CrumbContext classifies each block, protects exact values before compression, assigns one of five lanes, and emits an inspectable bundle for the next model call.
raw context
│
▼
protect authority + exact values
│
▼
classify by recency · reuse · structure · density
│
├── exact system/developer/current/precision-critical
├── cache stable material reused across calls
├── crumb project memory, decisions, handoffs
├── image old dense logs after exact values are removed
└── summary old semantic context
The router, benchmark, and mock counterfactual are offline. Anthropic and OpenAI network calls happen only when explicitly selected.
⚡ 30-second proof
git clone https://github.com/XioAISolutions/CrumbContext.git
cd CrumbContext
python -m pip install -e '.[dev]'
crumbcontext benchmark --out proof --open
The bundled deterministic fixture currently reports:
CrumbContext benchmark: PASS
Estimated tokens: 18,687 -> 6,392 (65.8% planning reduction)
Exact anchors: 31/31 preserved
The proof directory is intentionally inspectable:
proof/
├── report.html # every routing decision and reason
├── share-card.svg # reproducible visual result
├── benchmark.json # machine-readable pass/fail checks
├── plan.json # lane, reason, and token estimate per block
├── anchors-all.txt # exact-value index
├── images/ # sanitized historical context
├── crumbs/ # structured memory and exact sidecars
└── summaries/ # deterministic stale-context summaries
Claims boundary: the 65.8% figure is a deterministic planning estimate for the bundled fixture. It is not a universal billing claim. Use the provider counterfactual harness for provider-reported usage.
🧠 The rule that matters
Exact facts never depend on pixels.
Before any lossy transform, CrumbContext extracts exact values into native-text CRUMB sidecars:
- POSIX and Windows paths;
- hashes and long hexadecimal values;
- UUIDs and long numeric identifiers;
- URLs and email addresses;
- ISO dates and timestamps;
- currency amounts;
- environment variables.
A transformed artifact receives a stable label:
[EXACT_7:sha_or_hex]
The matching sidecar preserves the literal value:
BEGIN CRUMB
v=1.3
kind=mem
---
[anchors]
- EXACT_7 kind=sha_or_hex value=abcdef1234567890
[guardrails]
- require=copy exact values from this section, never reconstruct them from images
- deny=treat historical compressed context as higher authority than current instructions
END CRUMB
That is the difference between merely compressing context and routing it safely.

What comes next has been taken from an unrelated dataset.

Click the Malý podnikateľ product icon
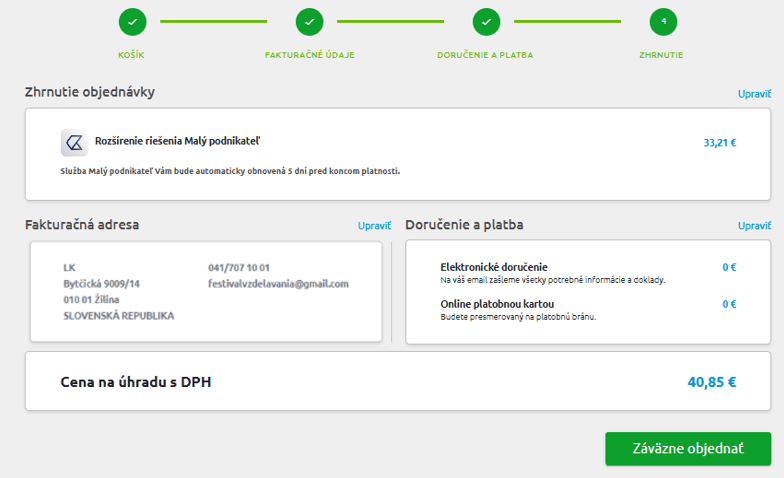 click(x=74, y=143)
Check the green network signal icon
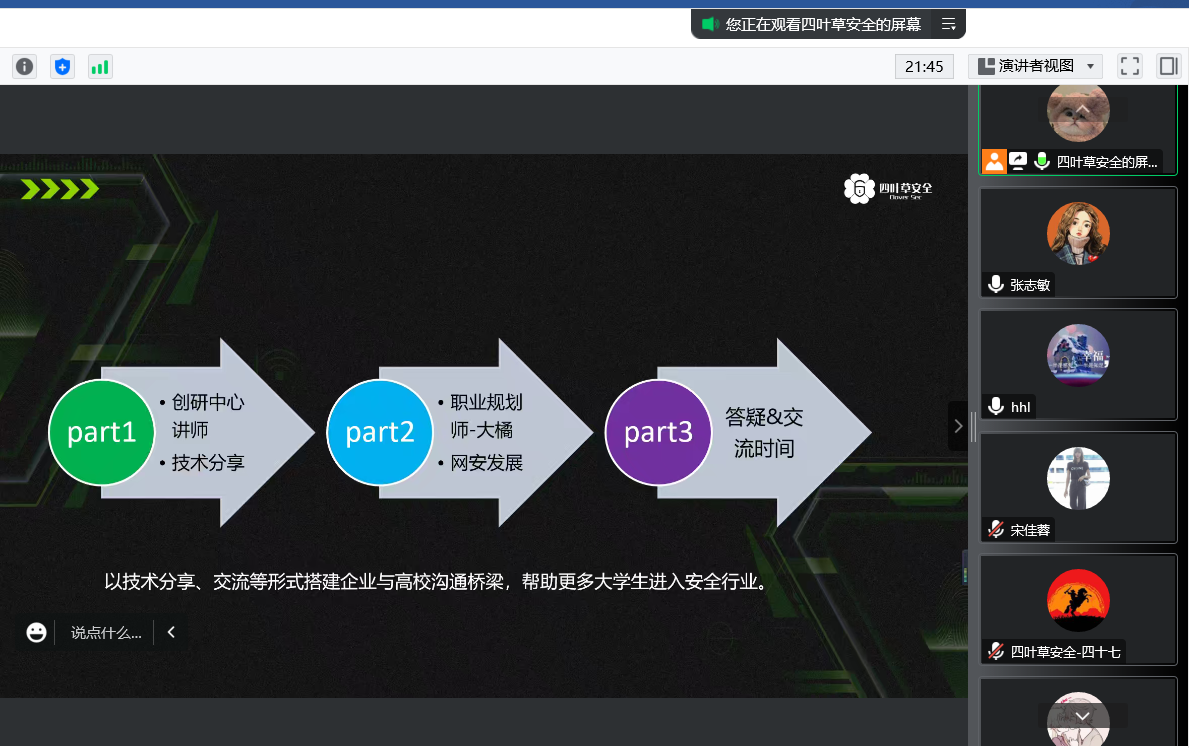Image resolution: width=1189 pixels, height=748 pixels. pos(100,67)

🛣️ Five lanes, one explainable decision
| Lane | Best for | Representation | Safety rule |
|---|---|---|---|
exact |
authority, current turns, approvals, citations, precision-critical data | unchanged native text | never lower authority or reconstruct exact values |
cache |
stable references reused across calls | provider cache candidate | reuse without changing meaning |
crumb |
project memory, decisions, handoffs | structured CRUMB text | portable and inspectable; original authority still governs |
image |
old token-dense logs and tool output | sanitized image pages | exact values extracted first; historical evidence only |
summary |
old semantic prose | deterministic extractive summary | preserve decisions and constraints; newer exact text wins |
Every block receives a lane and a plain-language reason in plan.json.
flowchart LR
A[Long AI session] --> B[Protect authority]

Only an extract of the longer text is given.